= Weißenborn (Gleichen) =

Village in Germany

Weißenborn (/de/) is a village in the municipality Gleichen (district of Göttingen), east of the city of Göttingen, Germany and between Bischhausen and Glasenhausen, near the border of Thuringia. The population is about 260 people. The Garte creek originates in the village. In addition to High German, the Elbe Eastphalian dialect of West Low German is spoken in the town. The mayor is Friedrich Ehbrecht. There is one church, the Lutheran Nicolaikirche.

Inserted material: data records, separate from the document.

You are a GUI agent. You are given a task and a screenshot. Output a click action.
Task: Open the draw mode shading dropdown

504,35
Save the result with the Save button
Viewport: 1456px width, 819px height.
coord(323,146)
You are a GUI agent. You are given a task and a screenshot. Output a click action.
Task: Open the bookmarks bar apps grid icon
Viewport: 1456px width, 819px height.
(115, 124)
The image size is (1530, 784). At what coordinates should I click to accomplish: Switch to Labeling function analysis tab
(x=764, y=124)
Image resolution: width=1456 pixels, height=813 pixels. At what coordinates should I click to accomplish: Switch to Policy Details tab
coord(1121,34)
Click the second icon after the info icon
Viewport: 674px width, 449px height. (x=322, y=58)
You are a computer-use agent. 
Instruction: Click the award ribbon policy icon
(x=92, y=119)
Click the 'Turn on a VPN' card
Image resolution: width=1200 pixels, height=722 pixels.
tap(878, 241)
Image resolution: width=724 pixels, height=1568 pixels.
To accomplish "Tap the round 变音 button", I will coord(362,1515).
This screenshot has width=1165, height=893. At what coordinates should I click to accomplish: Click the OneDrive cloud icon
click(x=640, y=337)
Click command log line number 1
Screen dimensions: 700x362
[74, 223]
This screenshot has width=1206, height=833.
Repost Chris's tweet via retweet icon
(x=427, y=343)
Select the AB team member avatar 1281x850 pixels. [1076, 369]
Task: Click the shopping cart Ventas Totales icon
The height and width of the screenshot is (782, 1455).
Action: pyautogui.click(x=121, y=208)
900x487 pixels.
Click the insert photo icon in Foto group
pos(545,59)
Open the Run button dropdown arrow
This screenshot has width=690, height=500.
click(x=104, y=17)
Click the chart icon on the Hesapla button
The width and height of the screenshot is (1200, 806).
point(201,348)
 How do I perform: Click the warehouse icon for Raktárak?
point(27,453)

==Social and cultural activities==

===Sports===

In 1921 the SV Fürth Weißenborn was founded, after a wartime interruption, it was re-juvenated, only to undergo some ups and downs, including a merger in 1968 to form SV Bischhausen/Weißenborn. Soccer, though the original sport of the club, has declined in interest, hiking and gymnastics are actively pursued these days. The club has a club-house in Weißenborn.

===Schützenverein===

The village has an active Schützenverein (marksmen club), with a festival in the first weekend in July every year. The organization has its own building, which can be used for family festivals throughout the year.

==Volunteer Fire Department==
There are a volunteer fire department and a youth volunteer fire department in the village. The volunteer fire department was founded in 1921, while the youth fire department was founded in 1975.